# ACTIONS TO TAKE
1. Copy the article on confidence scales word for word, from "Key findings" to "to human-readable percentages.".
2. Please decide whether each statement agrees with the article on confidence scales, answering yes or no and quoting the words that settle it: (a) the study covered six LLMs and three datasets; (b) the confidence reports were spread evenly across the 0–100 range; (c) the paper tells practitioners to abandon numeric confidence scales altogether.

# PROVIDED PASSAGE
<<<<

Rescaling Confidence: What Scale Design Reveals About LLM Metacognition
A new arXiv preprint (arXiv:2603.09309) argues that a seemingly trivial design choice—the numeric scale used when large language models (LLMs) verbalize confidence—shapes what we think those models “know” about their own answers. The paper examines verbalized confidence (typically reported on a 0–100 scale) across six LLMs and three datasets, and finds that the scale is far from neutral. But can a choice of numbers really change a model’s apparent self-knowledge? The authors say yes.
Key findings
Across models and tasks the study finds heavy discretization: confidence reports cluster at a few round values, leaving large portions of the 0–100 range effectively unused. It has been reported that rescaling — changing the mapping from internal scores to the displayed numeric range — alters measured calibration and the appearance of metacognitive ability. In other words, the same underlying model can look better or worse at judging its own correctness depending on how researchers or interfaces map its internal signals to human-readable percentages.
Why it matters
For Western policymakers and engineers unfamiliar with nuances of LLM evaluation: uncertainty estimates are a core tool for safe deployment in black‑box settings, from content moderation to medical assistants. If scale design biases those estimates, then benchmarks, user-facing interfaces, and even regulatory audits could be misled. As governments and regulators worldwide push for AI transparency, and as companies contend with export controls and scrutiny around reliability, something as mundane as "0–100" is suddenly a policy-relevant choice. The paper prompts a simple but urgent question for practitioners: standardize your scales, or at least document them — otherwise you may be measuring the metric, not the model.

>>>>

# MATERIAL SHOWN
<<<<

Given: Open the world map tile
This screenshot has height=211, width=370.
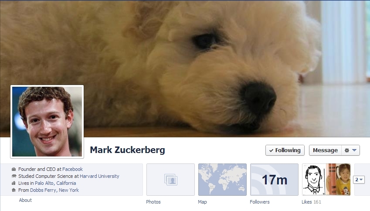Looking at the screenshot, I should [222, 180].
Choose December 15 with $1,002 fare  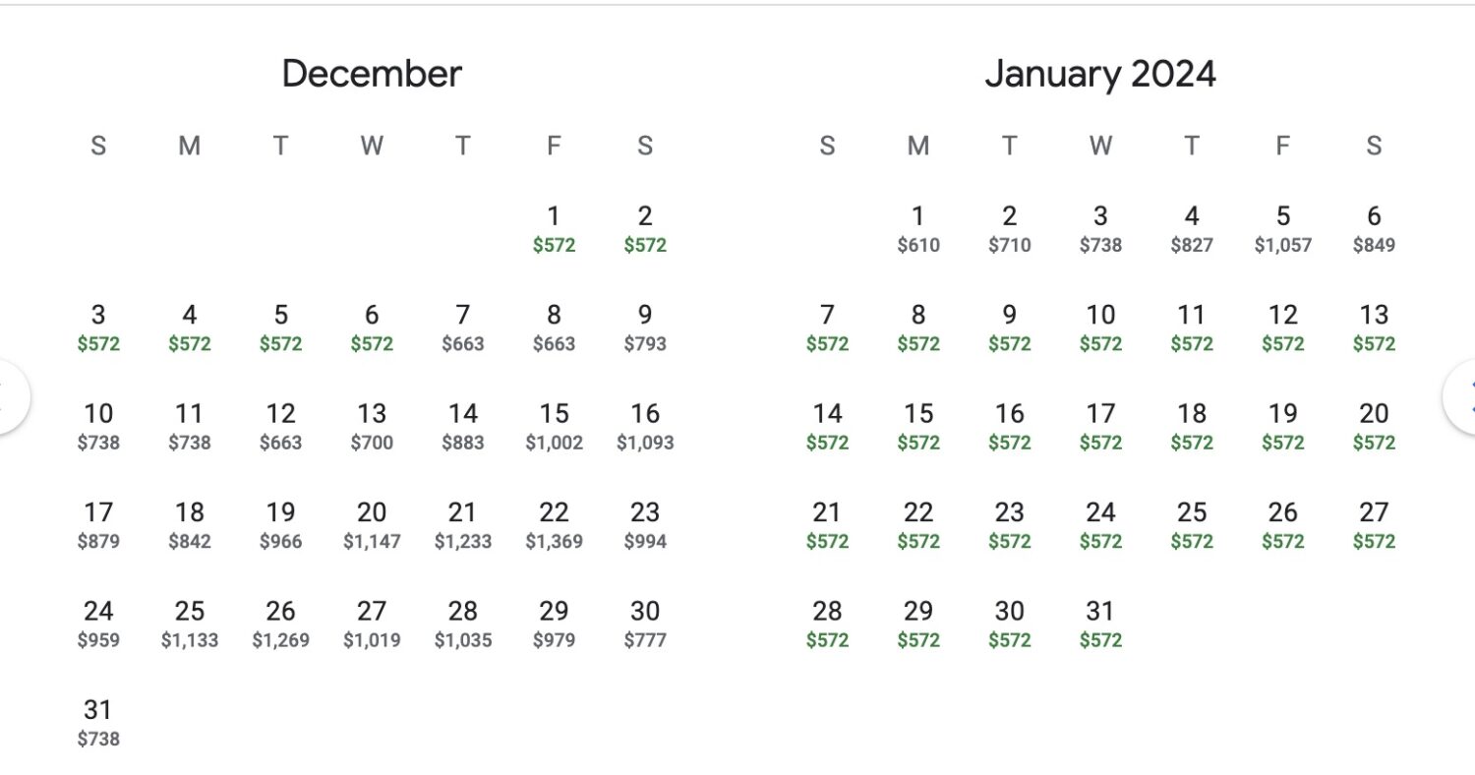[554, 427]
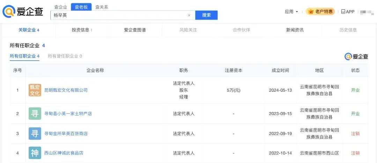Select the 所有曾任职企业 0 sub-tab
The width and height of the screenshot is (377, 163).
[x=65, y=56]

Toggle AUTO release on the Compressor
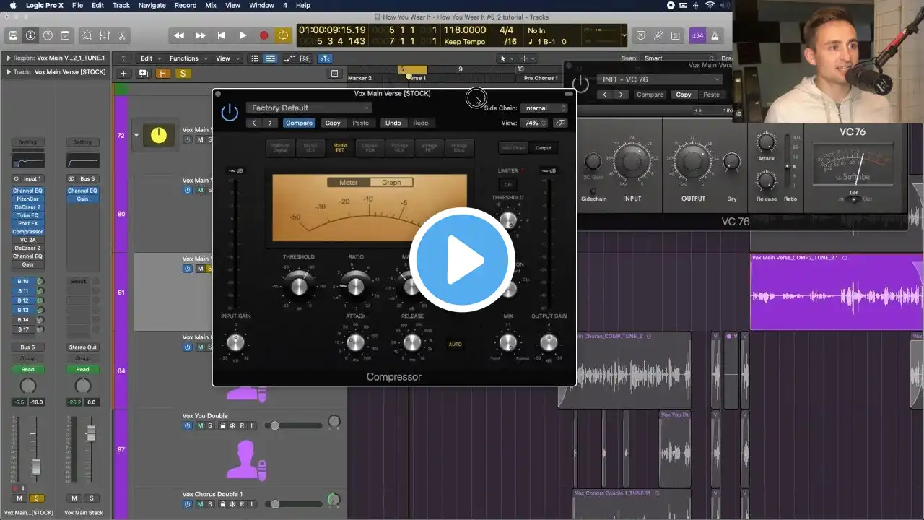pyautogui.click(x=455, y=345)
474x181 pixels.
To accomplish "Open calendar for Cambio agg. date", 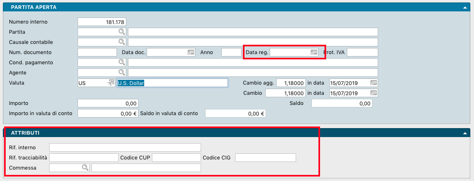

>>>>

# PROBLEM SOLUTIONS
1.
Key findings
Across models and tasks the study finds heavy discretization: confidence reports cluster at a few round values, leaving large portions of the 0–100 range effectively unused. It has been reported that rescaling — changing the mapping from internal scores to the displayed numeric range — alters measured calibration and the appearance of metacognitive ability. In other words, the same underlying model can look better or worse at judging its own correctness depending on how researchers or interfaces map its internal signals to human-readable percentages.

2.
(a) Yes: "across six LLMs and three datasets"
(b) No: "confidence reports cluster at a few round values, leaving large portions of the 0–100 range effectively unused"
(c) No: "standardize your scales, or at least document them"